La croix est le symbole de la douleur et de la liberté reconquise. L'âme a été éveillée au commencement de la croix. L'âme est née sur la croix, symbole de supplice et de ténèbres, cela s'entend aussi bien de l'âme universelle émanée de la divinité que de l'âme humaine créée. Cette dernière a été insufflée au premier homme dans un corps qui a été créé le sixième jour à la sixième heure. Or, cette sixième heure est celle à laquelle le Christ a été attaché sur la croix. La crucifixion est à l'origine de l'humanité.
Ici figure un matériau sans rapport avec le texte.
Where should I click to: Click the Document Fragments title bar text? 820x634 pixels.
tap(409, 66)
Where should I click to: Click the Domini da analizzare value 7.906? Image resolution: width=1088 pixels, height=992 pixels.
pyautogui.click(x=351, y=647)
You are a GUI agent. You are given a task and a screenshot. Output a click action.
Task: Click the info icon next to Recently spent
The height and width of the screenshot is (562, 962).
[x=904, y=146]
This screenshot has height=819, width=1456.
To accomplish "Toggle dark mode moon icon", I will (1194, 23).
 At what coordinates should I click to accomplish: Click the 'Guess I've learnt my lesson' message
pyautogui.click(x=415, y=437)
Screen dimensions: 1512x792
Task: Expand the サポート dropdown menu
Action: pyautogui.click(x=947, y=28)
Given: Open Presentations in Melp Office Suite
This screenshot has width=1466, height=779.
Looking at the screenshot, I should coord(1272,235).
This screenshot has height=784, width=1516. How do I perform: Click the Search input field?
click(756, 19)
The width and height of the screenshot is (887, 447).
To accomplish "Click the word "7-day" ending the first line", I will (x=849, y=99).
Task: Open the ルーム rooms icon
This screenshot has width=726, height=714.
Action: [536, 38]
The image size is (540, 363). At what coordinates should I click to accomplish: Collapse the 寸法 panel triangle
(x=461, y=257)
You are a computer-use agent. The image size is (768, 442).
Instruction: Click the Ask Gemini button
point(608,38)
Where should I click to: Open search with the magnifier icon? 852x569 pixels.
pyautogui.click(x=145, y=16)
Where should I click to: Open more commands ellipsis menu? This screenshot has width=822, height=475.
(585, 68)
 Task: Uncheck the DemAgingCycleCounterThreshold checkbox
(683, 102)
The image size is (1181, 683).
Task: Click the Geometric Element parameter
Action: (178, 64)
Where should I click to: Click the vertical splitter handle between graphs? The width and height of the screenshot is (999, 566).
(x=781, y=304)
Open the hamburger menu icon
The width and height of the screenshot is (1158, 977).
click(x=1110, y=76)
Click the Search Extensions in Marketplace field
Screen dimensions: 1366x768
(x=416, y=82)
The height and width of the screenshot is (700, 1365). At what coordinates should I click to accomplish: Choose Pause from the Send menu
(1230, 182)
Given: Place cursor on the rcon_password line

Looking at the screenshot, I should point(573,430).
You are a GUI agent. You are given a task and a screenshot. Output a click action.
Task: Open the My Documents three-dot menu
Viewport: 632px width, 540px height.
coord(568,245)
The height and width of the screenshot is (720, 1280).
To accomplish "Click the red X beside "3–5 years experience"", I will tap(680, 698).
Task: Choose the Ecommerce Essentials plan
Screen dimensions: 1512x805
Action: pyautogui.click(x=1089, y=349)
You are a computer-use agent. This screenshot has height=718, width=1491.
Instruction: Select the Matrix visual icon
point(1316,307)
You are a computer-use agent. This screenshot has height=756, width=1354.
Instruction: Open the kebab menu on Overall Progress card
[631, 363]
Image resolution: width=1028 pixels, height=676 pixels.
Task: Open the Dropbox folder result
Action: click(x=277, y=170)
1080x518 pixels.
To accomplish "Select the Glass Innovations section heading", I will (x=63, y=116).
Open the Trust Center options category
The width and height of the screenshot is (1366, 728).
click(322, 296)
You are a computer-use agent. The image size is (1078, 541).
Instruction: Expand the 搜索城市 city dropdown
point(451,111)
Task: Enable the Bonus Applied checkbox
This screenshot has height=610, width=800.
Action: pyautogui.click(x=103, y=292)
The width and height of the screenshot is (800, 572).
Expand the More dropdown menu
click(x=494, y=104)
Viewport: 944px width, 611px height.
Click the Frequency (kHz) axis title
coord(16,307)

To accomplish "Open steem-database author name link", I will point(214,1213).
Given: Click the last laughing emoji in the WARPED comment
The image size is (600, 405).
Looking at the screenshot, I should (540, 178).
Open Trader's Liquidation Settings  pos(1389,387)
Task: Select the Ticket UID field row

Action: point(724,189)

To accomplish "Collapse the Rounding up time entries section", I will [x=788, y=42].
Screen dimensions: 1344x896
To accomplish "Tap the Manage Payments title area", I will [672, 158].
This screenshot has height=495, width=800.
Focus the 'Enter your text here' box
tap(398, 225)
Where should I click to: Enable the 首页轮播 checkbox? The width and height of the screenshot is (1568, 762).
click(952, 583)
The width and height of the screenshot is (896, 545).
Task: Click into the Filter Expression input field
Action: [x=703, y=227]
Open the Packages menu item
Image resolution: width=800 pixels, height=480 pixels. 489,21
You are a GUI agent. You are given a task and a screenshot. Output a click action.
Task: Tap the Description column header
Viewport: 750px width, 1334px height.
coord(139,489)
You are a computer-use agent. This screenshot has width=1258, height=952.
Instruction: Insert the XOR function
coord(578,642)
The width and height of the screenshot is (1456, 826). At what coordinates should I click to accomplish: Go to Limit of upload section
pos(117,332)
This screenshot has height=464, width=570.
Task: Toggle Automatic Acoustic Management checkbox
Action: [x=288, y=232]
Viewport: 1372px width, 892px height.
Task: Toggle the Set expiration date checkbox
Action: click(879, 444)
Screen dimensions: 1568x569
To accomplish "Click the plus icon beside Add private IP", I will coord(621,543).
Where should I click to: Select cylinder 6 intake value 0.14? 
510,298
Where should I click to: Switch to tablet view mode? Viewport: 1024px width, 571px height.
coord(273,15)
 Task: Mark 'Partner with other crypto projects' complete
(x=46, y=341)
Continuons à nous référer plus précisément à Pierre Deghae dans son livre "La Naissance de Dieu ou la doctrine de Jacob Boehme". Il nous retrace l'accomplissement du cycle septenaire, selon J. Boehme. Toute la théosophie de Boehme explique comment le feu se transforme en lumière. Le feu est d'abord ténébreux. Pour Boehme, le feu est d'abord enfermé dans la pierre avant de jaillir. Pour brûler vraiment et projeter une clarté, il faut qu'il soit libéré. C'est ce qui se produit dans l'éclair. Le feu dévorant est celui qui engloutit la matière. Il est le symbole du désir vorace, pareil à Saturne qui mange ses propres enfants. C'est un feu noir, froid ou trop chaud comme la fièvre qui mine le corps. Au contraire, la lumière se donne. C'est pourquoi elle est symbole de la vraie vie. La lumière qui s'offre symbolise aussi le vrai désir. Elle est la flamme d'amour qui monte vers Dieu et qui nourrit le don total de soi.
Le feu dévorant se transforme en lumière. Le désir vorace se change en désir d'amour qui est le sentier de Dieu. La péripétie du désir se répétera lors de la seconde naissance de la créature. La naissance du Dieu de lumière dans le cycle de l'âme éternelle est le modèle de la naissance de Dieu dans l'homme. Ce qui a précédé la théophanie dans la sphère de la nature éternelle, c'est comme une gestation dans les ténèbres d'une matrice originelle. C'était une fermentation. Or, pour Boehme, comme pour les alchimistes, la mort est une fermentation, c'est-à-dire une putréfaction qui produit la vie. Dieu naît comme dans l'oeuvre chimique. Le quatrième degré de la nature éternelle représente la dualité de la lumière et des ténèbres. Le cinquième se rapporte au seul Dieu de Lumière. Et au sixième degré, le son se joint à la lumière. Le son est la parole, mais aussi la musique céleste qui se fera entendre pour les anges. Tout le mouvement de la vie divine sera dans cette merveilleuse musique, alors que l'agitation furieuse de l'aiguillon de la mort produirait le fracas de l'enfer.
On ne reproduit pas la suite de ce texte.